GMAT Math Pro speed tip: Multiplying by 11 or 15
To multiply a two-digit number, n, by 11 quickly, do the following: Add the digits of n¬†and insert this sum between the digits of n. For example, 11*36=396. Calculate 3+6=9 and insert 9 between the 3 and 6 of 36 to get 396. If the sum of the digits is a two-digit number, add one to the ten’s digit of n, and insert the unit’s digit between the new two-digit number. For example, 11*87=957. Calculate 8+7=15. This is a two-digit number, so add one to the ten’s digit of 87 to get 97. Now, insert the unit’s digit, 5, between the 9 and 7 to get 957. Try this trick a few times and verify your answers with a calculator.

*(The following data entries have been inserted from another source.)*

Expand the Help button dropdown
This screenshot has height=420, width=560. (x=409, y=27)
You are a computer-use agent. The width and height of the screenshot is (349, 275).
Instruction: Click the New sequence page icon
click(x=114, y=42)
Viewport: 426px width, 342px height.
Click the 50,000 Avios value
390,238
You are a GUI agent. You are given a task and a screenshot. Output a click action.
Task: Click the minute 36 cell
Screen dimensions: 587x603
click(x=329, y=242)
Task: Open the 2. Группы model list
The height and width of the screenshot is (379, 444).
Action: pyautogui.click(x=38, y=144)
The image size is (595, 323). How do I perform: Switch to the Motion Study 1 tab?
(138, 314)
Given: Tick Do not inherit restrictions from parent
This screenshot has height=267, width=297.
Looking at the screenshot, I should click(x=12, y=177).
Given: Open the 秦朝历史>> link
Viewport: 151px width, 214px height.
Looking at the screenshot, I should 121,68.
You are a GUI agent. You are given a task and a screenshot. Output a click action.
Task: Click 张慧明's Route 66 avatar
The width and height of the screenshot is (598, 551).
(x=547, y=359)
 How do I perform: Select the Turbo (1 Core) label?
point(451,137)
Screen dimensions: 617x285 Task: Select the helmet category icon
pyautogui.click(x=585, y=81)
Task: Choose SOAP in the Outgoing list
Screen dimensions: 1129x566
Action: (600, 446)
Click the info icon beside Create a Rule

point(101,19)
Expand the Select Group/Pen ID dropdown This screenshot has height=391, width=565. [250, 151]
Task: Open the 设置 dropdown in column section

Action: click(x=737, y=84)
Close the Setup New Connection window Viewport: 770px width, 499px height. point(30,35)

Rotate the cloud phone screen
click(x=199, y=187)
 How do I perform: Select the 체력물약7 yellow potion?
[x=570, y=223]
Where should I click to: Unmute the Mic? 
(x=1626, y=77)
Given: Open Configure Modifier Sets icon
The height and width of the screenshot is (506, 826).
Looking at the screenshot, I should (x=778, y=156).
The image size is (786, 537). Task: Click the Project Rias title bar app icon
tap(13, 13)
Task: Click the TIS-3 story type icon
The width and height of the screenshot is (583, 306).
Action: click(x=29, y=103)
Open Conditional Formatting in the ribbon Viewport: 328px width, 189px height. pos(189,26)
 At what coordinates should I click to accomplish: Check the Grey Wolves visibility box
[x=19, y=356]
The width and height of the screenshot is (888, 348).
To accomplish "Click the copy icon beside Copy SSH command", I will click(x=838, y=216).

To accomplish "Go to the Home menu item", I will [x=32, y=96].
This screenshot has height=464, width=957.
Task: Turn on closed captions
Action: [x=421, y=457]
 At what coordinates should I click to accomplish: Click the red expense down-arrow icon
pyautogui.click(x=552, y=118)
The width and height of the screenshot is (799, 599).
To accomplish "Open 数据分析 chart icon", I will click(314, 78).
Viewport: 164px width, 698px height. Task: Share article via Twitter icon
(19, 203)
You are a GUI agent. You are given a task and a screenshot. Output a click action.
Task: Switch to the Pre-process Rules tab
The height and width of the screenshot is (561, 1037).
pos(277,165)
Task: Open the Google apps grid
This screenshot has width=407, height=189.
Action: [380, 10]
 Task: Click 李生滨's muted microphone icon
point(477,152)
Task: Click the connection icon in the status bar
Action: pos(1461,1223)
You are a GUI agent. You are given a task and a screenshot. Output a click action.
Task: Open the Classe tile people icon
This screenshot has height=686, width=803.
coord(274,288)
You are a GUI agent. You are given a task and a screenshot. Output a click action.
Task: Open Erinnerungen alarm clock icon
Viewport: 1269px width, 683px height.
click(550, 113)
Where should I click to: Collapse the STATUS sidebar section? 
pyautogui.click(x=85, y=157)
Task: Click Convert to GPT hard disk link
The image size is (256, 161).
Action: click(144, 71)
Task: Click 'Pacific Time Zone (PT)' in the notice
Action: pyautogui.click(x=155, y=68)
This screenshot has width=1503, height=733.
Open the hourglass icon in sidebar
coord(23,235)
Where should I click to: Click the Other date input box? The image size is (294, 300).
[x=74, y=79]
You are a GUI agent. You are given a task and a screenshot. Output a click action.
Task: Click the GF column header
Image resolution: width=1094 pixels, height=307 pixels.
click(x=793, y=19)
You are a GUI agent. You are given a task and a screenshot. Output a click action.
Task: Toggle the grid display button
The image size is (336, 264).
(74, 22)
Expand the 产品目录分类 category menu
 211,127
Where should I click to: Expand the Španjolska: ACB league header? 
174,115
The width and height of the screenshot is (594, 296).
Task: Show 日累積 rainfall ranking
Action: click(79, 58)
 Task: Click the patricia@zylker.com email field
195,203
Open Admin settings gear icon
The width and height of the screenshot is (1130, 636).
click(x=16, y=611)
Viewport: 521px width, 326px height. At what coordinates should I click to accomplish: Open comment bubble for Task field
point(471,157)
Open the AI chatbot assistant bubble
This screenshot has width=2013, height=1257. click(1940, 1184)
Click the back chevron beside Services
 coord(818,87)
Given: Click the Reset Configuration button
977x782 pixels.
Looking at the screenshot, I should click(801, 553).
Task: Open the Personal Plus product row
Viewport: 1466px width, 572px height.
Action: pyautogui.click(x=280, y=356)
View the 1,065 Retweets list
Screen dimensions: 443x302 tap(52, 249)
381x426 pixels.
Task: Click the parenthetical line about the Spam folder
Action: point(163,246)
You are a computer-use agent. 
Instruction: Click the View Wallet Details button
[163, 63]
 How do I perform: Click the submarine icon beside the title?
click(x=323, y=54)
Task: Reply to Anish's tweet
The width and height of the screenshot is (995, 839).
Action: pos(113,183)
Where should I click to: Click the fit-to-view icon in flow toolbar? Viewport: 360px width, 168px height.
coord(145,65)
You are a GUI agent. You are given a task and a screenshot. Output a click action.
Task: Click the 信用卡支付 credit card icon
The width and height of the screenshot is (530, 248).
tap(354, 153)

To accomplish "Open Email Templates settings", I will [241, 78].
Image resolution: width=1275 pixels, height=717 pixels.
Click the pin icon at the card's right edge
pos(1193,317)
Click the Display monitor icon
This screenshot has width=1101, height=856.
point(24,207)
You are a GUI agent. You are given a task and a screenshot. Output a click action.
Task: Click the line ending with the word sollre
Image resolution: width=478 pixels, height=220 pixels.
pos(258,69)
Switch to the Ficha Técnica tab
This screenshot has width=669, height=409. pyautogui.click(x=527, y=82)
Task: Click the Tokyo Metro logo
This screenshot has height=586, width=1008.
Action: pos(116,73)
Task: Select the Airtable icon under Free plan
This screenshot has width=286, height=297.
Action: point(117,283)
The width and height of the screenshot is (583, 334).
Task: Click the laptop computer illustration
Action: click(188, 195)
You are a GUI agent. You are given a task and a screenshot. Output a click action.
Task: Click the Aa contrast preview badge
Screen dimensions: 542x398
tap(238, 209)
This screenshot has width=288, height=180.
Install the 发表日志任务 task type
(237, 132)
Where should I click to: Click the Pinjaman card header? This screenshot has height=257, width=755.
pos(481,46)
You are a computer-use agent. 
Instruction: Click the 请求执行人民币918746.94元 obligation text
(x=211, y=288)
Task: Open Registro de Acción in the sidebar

Multiplying any number by 15 can be made easier by thinking of 15 in different forms. For example, 15 is the same as 1.5*10. If we want to multiply 28*15, this is the same as multiplying 28*1.5*10. But why would we want to do this? The trick is realizing that 28*1.5 is the same as increasing 28 by 50%. In other words, all you have to do is take half of 28, 14, and add it to 28 to get 42. Then multiply 42 by 10 to get the answer, 420. So, this method works well with even numbers because it is easy to see what half of an even number is. With odd numbers it is slightly more difficult but still very doable. Let’s say we want to calculate 13*15. You could do it the same way: 13*15=13*1.5*10=19.5*10=195. Or, you could think of 15 as being the same as 3/2 times 10. Now 13*15=13*(3/2)*10. Now you could multiply 3*13 to get 39, and divide 39 by 2 to get 19.5 and then multiply by 10 to get 195. Use whichever method makes you more comfortable.
Despite the fact that 11 and 15 are only 2 out of infinitely many numbers, these tricks are applicable fairly often on the GMAT. Any new method takes some getting used to, so try a few practice problems until you are convinced that these tricks work. If you’re too paranoid to try new things like this on an actual GMAT, you can at least use them as a way to check answers you get from more traditional multiplication methods.